### Data to process
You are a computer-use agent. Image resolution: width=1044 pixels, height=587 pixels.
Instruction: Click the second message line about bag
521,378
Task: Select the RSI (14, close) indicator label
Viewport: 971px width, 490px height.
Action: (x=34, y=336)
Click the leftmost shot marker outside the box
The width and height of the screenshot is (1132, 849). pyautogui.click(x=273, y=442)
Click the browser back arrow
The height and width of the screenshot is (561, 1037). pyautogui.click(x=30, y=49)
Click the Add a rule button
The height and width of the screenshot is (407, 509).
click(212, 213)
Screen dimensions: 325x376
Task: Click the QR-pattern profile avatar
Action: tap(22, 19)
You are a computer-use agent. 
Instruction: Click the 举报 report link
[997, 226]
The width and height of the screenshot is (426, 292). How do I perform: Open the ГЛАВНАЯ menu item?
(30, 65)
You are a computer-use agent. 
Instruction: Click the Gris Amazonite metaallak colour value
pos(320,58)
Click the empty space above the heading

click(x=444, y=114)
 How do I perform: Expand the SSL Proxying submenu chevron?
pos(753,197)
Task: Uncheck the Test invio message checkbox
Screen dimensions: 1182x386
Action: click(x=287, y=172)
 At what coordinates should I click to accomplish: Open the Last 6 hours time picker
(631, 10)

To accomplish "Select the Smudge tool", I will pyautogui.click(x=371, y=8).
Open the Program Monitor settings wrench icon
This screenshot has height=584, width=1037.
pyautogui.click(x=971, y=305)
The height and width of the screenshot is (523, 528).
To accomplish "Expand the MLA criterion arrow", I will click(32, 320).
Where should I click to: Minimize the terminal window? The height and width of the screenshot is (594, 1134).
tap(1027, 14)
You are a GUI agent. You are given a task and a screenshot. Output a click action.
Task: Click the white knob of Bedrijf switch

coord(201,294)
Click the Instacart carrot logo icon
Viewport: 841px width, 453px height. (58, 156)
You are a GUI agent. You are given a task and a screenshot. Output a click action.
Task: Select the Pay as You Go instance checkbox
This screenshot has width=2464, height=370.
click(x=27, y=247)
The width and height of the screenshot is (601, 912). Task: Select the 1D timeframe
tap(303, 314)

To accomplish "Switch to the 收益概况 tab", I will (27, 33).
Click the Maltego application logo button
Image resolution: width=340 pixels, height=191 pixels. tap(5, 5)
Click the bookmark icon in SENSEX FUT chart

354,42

### Work request
Set the entries down again precisely as they were given.

### Result
You are a computer-use agent. Image resolution: width=1044 pixels, height=587 pixels.
Instruction: Click the second message line about bag
521,378
Task: Select the RSI (14, close) indicator label
Viewport: 971px width, 490px height.
Action: (x=34, y=336)
Click the leftmost shot marker outside the box
The width and height of the screenshot is (1132, 849). pyautogui.click(x=273, y=442)
Click the browser back arrow
The height and width of the screenshot is (561, 1037). pyautogui.click(x=30, y=49)
Click the Add a rule button
The height and width of the screenshot is (407, 509).
click(212, 213)
Screen dimensions: 325x376
Task: Click the QR-pattern profile avatar
Action: tap(22, 19)
You are a computer-use agent. 
Instruction: Click the 举报 report link
[997, 226]
The width and height of the screenshot is (426, 292). How do I perform: Open the ГЛАВНАЯ menu item?
(30, 65)
You are a computer-use agent. 
Instruction: Click the Gris Amazonite metaallak colour value
pos(320,58)
Click the empty space above the heading

click(x=444, y=114)
 How do I perform: Expand the SSL Proxying submenu chevron?
pos(753,197)
Task: Uncheck the Test invio message checkbox
Screen dimensions: 1182x386
Action: click(x=287, y=172)
 At what coordinates should I click to accomplish: Open the Last 6 hours time picker
(631, 10)

To accomplish "Select the Smudge tool", I will pyautogui.click(x=371, y=8).
Open the Program Monitor settings wrench icon
This screenshot has height=584, width=1037.
pyautogui.click(x=971, y=305)
The height and width of the screenshot is (523, 528).
To accomplish "Expand the MLA criterion arrow", I will click(32, 320).
Where should I click to: Minimize the terminal window? The height and width of the screenshot is (594, 1134).
tap(1027, 14)
You are a GUI agent. You are given a task and a screenshot. Output a click action.
Task: Click the white knob of Bedrijf switch

coord(201,294)
Click the Instacart carrot logo icon
Viewport: 841px width, 453px height. (58, 156)
You are a GUI agent. You are given a task and a screenshot. Output a click action.
Task: Select the Pay as You Go instance checkbox
This screenshot has width=2464, height=370.
click(x=27, y=247)
The width and height of the screenshot is (601, 912). Task: Select the 1D timeframe
tap(303, 314)

To accomplish "Switch to the 收益概况 tab", I will (27, 33).
Click the Maltego application logo button
Image resolution: width=340 pixels, height=191 pixels. tap(5, 5)
Click the bookmark icon in SENSEX FUT chart

354,42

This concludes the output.